Há um tema que é colocado em cima da mesa em todos estes casos: a capacidade de manter silêncio e de guardar segredos. Depois de cumprirem as penas, os mafiosos regressam aos lugares que sempre ocuparam e que lhes são garantidos por direito na organização, com uma estrutura formal muito específica.
Os especialistas são unânimes em considerar que a atividade da máfia diminuiu substancialmente no início da década de 1990, em grande parte devido ao combate eficaz das autoridades. Mas a Cosa Nostra nunca desapareceu. Enquanto uma geração cumpria penas, as gerações seguintes mantinham a organização de pé. Não é por acaso que, na conversa com Palazzolo, Bonura se refere aos seus filhos.

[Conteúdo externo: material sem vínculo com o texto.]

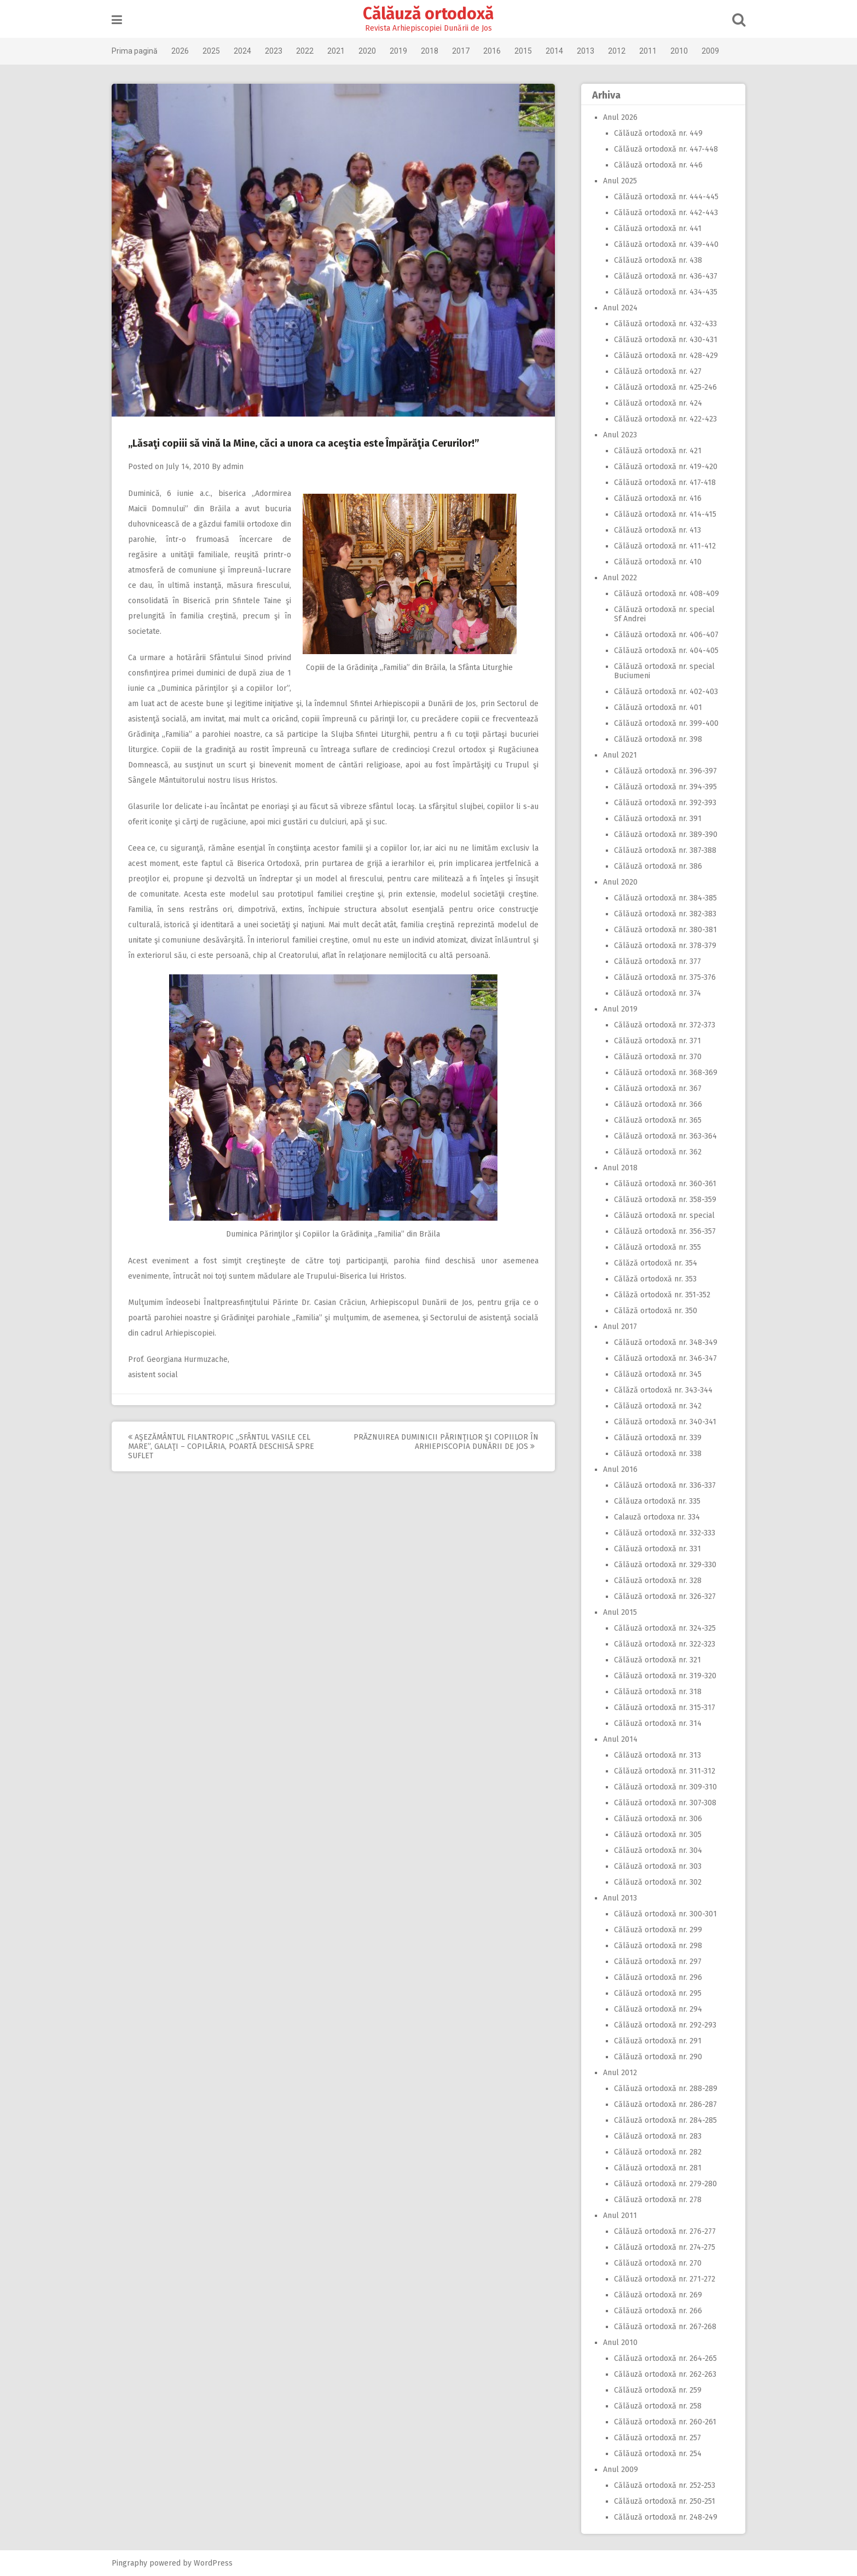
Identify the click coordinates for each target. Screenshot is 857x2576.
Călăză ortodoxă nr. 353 (651, 1279)
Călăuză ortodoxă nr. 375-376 (660, 977)
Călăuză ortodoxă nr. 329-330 (661, 1564)
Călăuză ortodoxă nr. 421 (653, 450)
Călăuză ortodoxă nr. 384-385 (661, 898)
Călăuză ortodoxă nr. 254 (653, 2453)
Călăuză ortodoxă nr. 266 (654, 2310)
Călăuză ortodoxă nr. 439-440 (662, 244)
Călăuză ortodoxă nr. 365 (653, 1120)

O outro tema que se repete quando se fala da máfia siciliana é, portanto, a importância dos laços familiares. Galatolo herdou a liderança do irmão. Alfano — o primeiro a ser libertado na vaga do final de 2024 — viu o seu filho a casar com a filha do líder de uma outra família aliada. Um outro caso mediático é o de Michele Micalizzi, genro de um dos dois líderes da máfia durante a guerra da década de 1980 — Rosario Riccobono — e que herdou a sua influência. Micalizzi tem hoje 74 anos e também está liberdade desde 2015. “Resumindo, na Palermo de hoje as feridas ainda abertas da guerra da máfia também estão a regressar“, escreve o repórter do La Repubblica na cidade siciliana.
A máfia siciliana tem novos negócios, mas o perigo não desapareceu
Apoiando-se em segredos e alianças, a máfia sobreviveu. Mas Palermo já não é “a cidade terrível” do final do século XX e no porto já não há “matadouros” e “câmaras da morte”. Na passagem do testemunho entre gerações, a máfia reconfigurou-se.

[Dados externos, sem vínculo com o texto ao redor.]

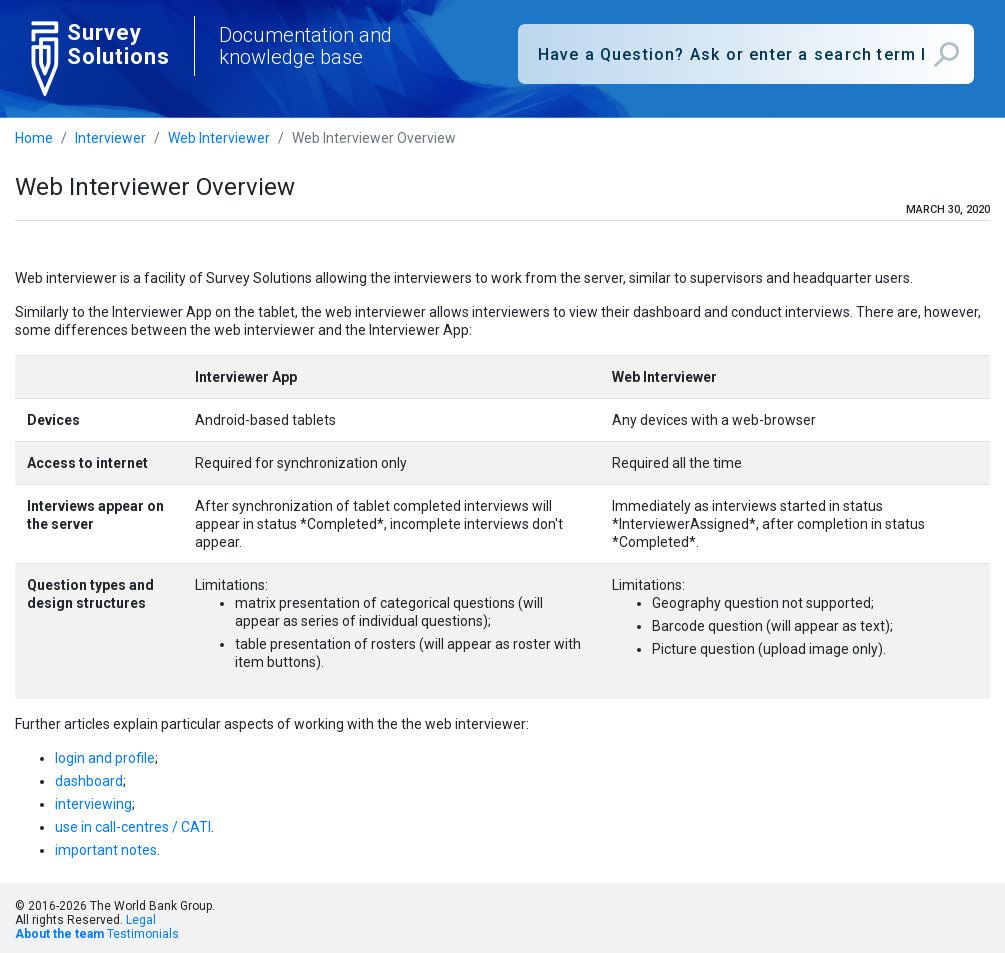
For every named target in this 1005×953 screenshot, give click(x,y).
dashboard (89, 781)
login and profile (105, 758)
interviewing (93, 804)
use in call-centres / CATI (133, 827)
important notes (106, 850)
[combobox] (746, 54)
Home (34, 138)
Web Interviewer (219, 138)
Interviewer (110, 138)
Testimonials (143, 934)
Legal (141, 920)
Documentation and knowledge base (305, 46)
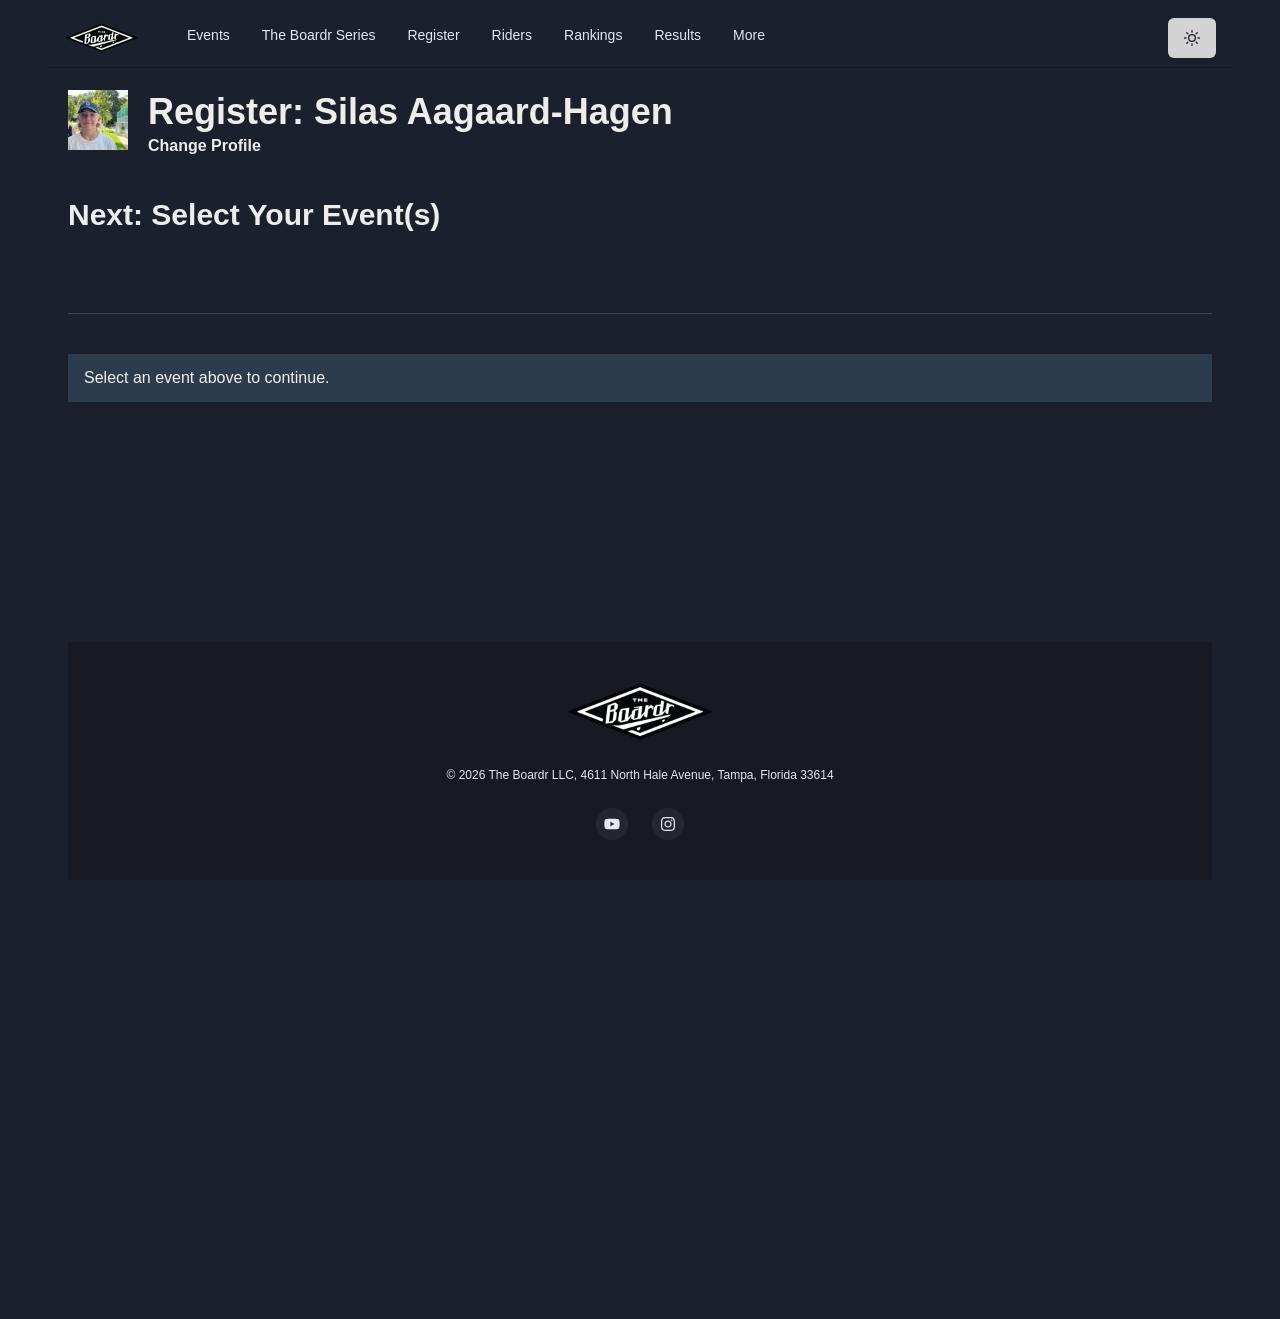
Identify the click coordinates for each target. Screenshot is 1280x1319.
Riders (512, 35)
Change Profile (204, 145)
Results (677, 35)
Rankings (593, 35)
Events (208, 35)
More (749, 35)
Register (433, 35)
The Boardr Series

“São os insuspeitos que constituem o verdadeiro mecanismo da riqueza de uma Cosa Nostra que tenta ser cada vez mais invisível. Homens de fachada insuspeitos e gestores de património. São eles que enriquecem atualmente alguns mafiosos”, escreve o jornalista Salvo Palazzolo.
Michele Micalizzi é o exemplo perfeito deste novo modelo da máfia, uma vez que já se encontra em liberdade há nove anos e já reconstruiu a sua vida fora da prisão. Agora, os seus lucros têm duas origens: o arrendamento de uma carteira imobiliária no valor de 10 milhões de euros — que ele e a mulher conseguiram manter durante o período que passou na prisão — e um negócio de gelados.
A bem-sucedida marca Brioscia era, na verdade, uma fachada que Micalizzi utilizava para acertar contas com outros grupos da Cosa Nostra — a maior parte dos seus aliados foram mortos por grupos rivais durante a guerra. A marca declarou falência em 2021, justificando-se com a pandemia, mas fontes avançaram à AFP que, na verdade, Micalizzi planeava abrir uma segundo negócio e manter o esquema de pé.
Mas há uma questão que se mantém: que caminho vão adotar os líderes veteranos que agora saíram da prisão? Uma nova máfia “invisível” ou uma tradição antiga de “matadouros” e “estranguladores”? Os especialistas não apresentam respostas, mas mostram-se preocupados e cautelosos.
Salvatore Borsellino e Felia Allum sublinham que a libertação destes líderes está a minar toda a luta anti-máfia que Itália tem desenvolvido nas últimas décadas, o que é “extremamente perigoso”. Federico Varese, professor em Oxford, foca-se no simbolismo desta decisão: “Envia uma mensagem de relativa impunidade à comunidade”.